**Directions**
1 > In the Hannibal biographies passage, what newspaper did George Hannibal Wright found?
2 > Please quote the Hannibal biographies passage word for word, everything from "He retired after" down to "obsessed with education.".
-- Start of Text extract --
Pelham was also a solid business professional, owning property as well as a real estate office where he helped former slaves become homeowners and offered financial advice. Ultimately Pelham became U.S. Pension Agent where he successfully garnered pensions for local Civil War veterans and widows. Mr. Pelham was very active in various civic and fraternal organizations, he rose to the highest ranks of the Missouri Prince Hall Masons, becoming Grand Wizard representing Missouri for several years.

He retired after 32 years here in Hannibal and returned to Detroit,the home of his childhood and the place where his wife and daughter were buried.

George Hannibal Wright, 1886-1957

Founder and Editor of The Hannibal Register

Born to former slaves, George Wright became a publisher, newspaper editor, printer, civil rights advocate, businessman, community leader, mentor, husband, and father who devoted his life to his family (11 children) and to Hannibal’s African American community. His was the first generation of free people; George and his four siblings--Annie, William, Russell and George--all attended our segregated Douglass School and began the legacy of education and accomplishment. As a newly freed people, they were obsessed with education.
-- End of Text extract --
-- Start of Information supplied --
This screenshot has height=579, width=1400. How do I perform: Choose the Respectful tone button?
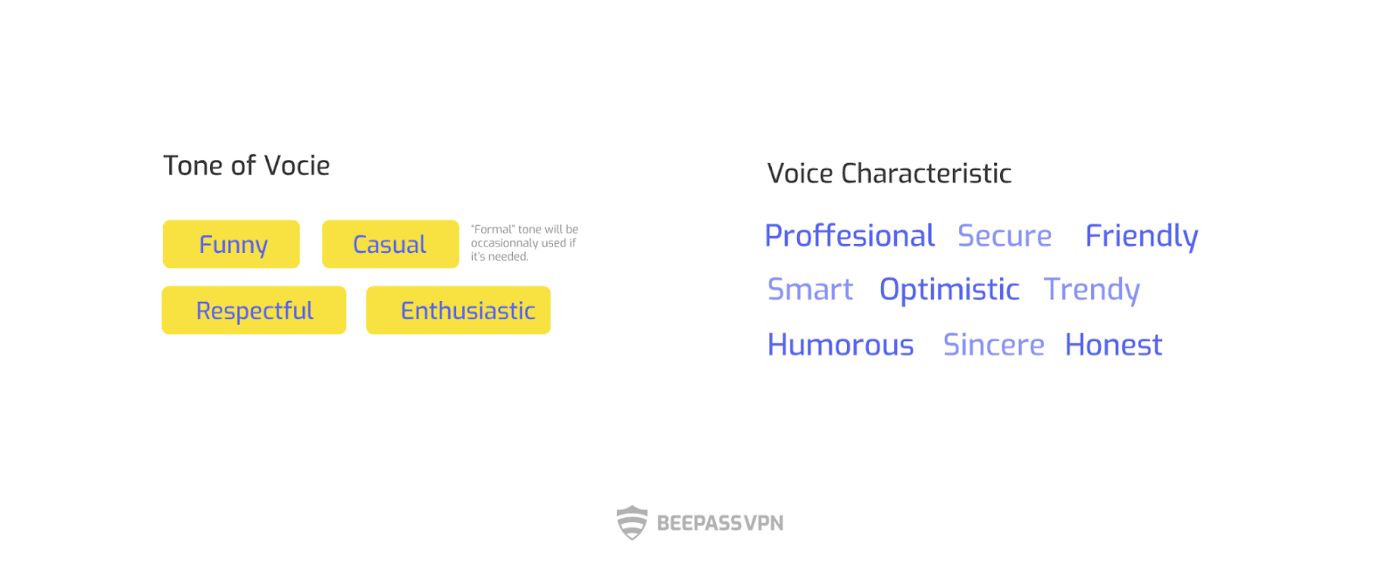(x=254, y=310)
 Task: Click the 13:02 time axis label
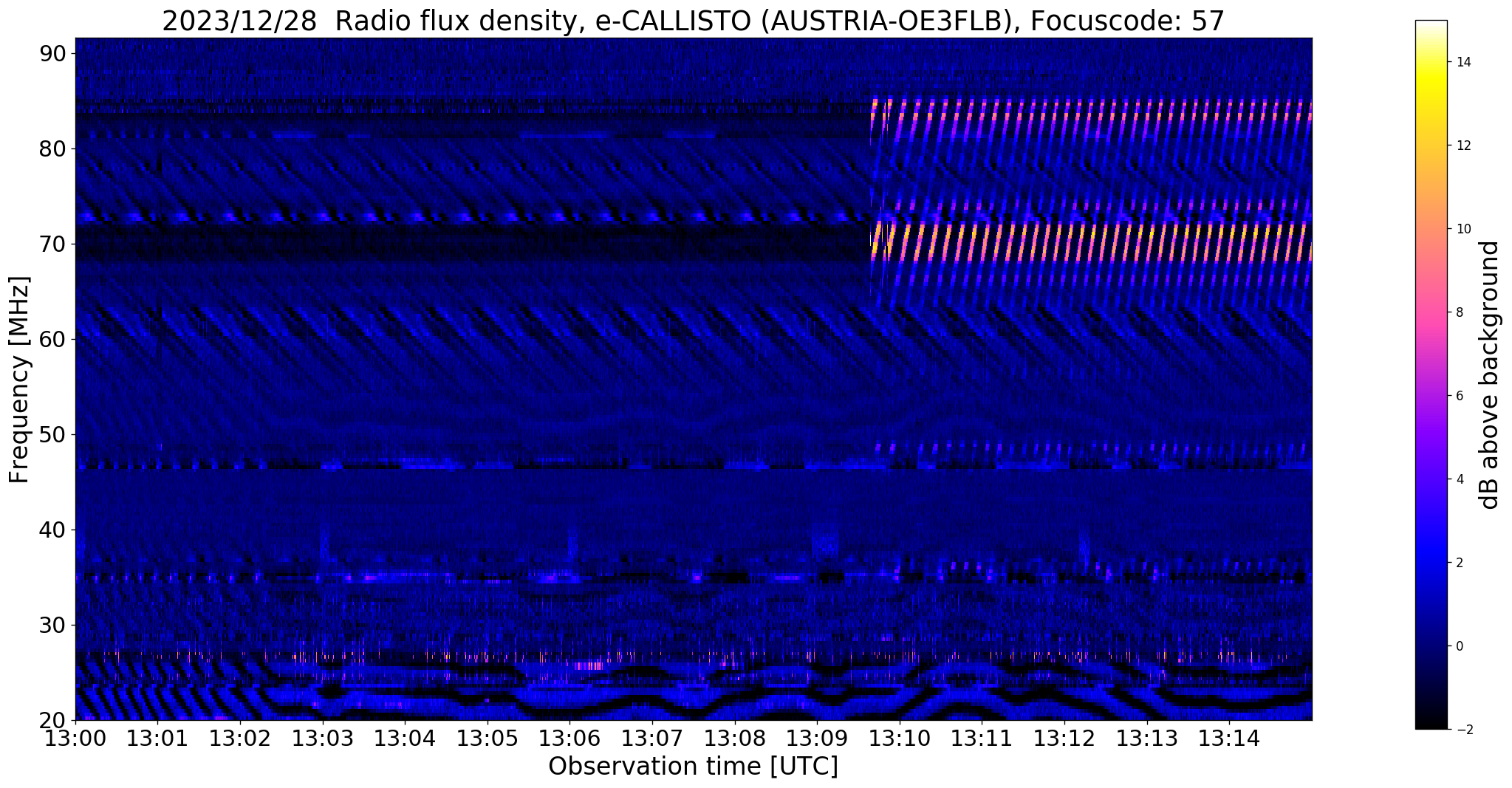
-- End of Information supplied --
**Expected responses**
1 > The Hannibal Register

2 >
He retired after 32 years here in Hannibal and returned to Detroit,the home of his childhood and the place where his wife and daughter were buried.

George Hannibal Wright, 1886-1957

Founder and Editor of The Hannibal Register

Born to former slaves, George Wright became a publisher, newspaper editor, printer, civil rights advocate, businessman, community leader, mentor, husband, and father who devoted his life to his family (11 children) and to Hannibal’s African American community. His was the first generation of free people; George and his four siblings--Annie, William, Russell and George--all attended our segregated Douglass School and began the legacy of education and accomplishment. As a newly freed people, they were obsessed with education.